If you are not bowled over by this fact of nature, it means that either you have seen it before and have become blasé or the description so far has not been sufficiently vivid. So, in case it’s the latter, let’s describe it again, but in a slightly different way. You close off the left slit and fire the photons one by one at the barrier. Some get through, some don’t. The ones that do create an image on the photographic plate, dot by single dot, which looks like that in Figure 4.4. You then run the experiment again with a new photographic plate, but this time you open both slits. Naturally enough, you think that this will only increase the number of photons that pass through the slits in the barrier and hit the photographic plate, thereby exposing the film to more total light than in your first run of the experiment. But when you later examine the image produced, you find that not only are there places on the photographic plate that were dark in the first experiment and are now bright, as expected, there are also places on the photographic plate that were bright in your first experiment but are now dark, as in Figure 4.8. By increasing the number of individual photons that hit the photographic plate you have decreased the brightness in, certain areas.

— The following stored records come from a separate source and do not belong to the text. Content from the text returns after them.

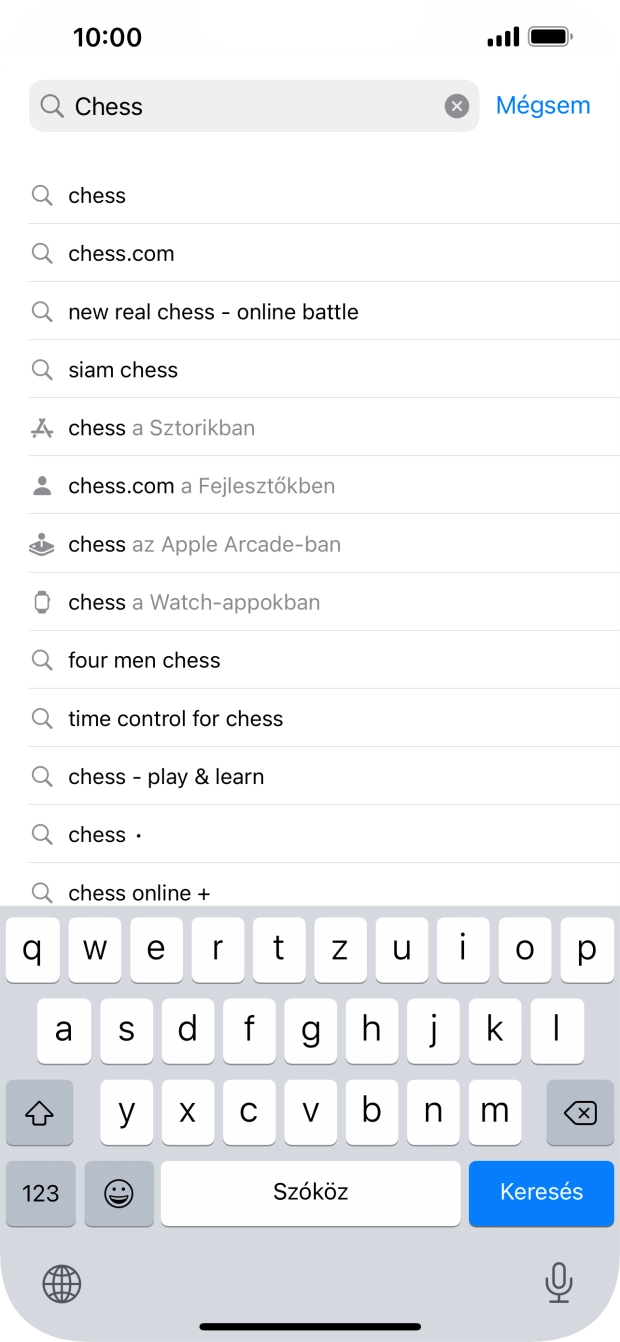Screen dimensions: 620x1342
Task: Switch to the number keyboard via '123' key
Action: tap(40, 1193)
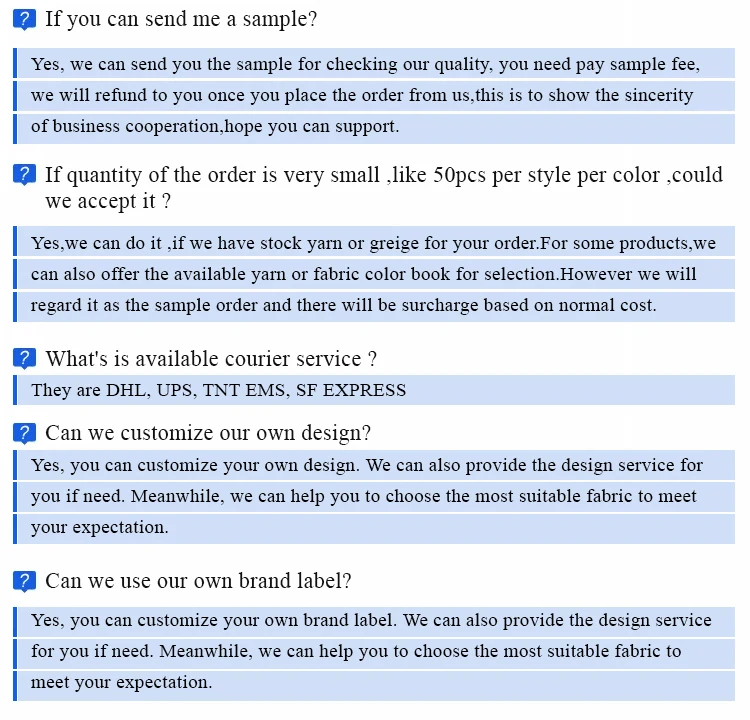Click the sample order surcharge answer line
This screenshot has width=750, height=720.
click(x=343, y=305)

Somehow, temporally separated, individual particulate photons are able to cancel each other out. Think about how crazy this is: Photons that would have passed through the right slit and hit the film in one of the dark bands in Figure 4.8 fail to do so when the left slit is opened (which is why the band is now dark). But how in the world can a tiny bundle of light that passes through one slit be at all affected by whether or not the other slit is open? As Feynman noted, it’s as strange as if you fire a machine gun at the screen, and when both slits are open, independent, separately fired bullets somehow cancel one another out, leaving a pattern of unscathed positions on the target—positions that are hit when only one slit in the barrier is open.
Such experiments show that Einstein’s particles of light are quite different from Newton’s. Somehow photons—although they are particles—embody wave-like features of light as well. The fact that the energy of these particles is determined by a wave-like feature—frequency—is the first clue that a strange union is occurring. But the photoelectric effect and the double-slit experiment really bring the lesson home. The photoelectric effect shows that light has particle properties. The double-slit experiment shows that light manifests the interference properties of waves. Together they show that light has both wave-like and particle-like properties. The microscopic world demands that we shed our intuition that something is either a wave or a particle and embrace the possibility that it is both. It is here that Feynman’s pronouncement that “nobody understands quantum mechanics” comes to the fore. We can utter words such as “wave-particle duality.” We can translate these words into a mathematical formalism that describes real-world experiments with amazing accuracy. But it is extremely hard to understand at a deep, intuitive level this dazzling feature of the microscopic world.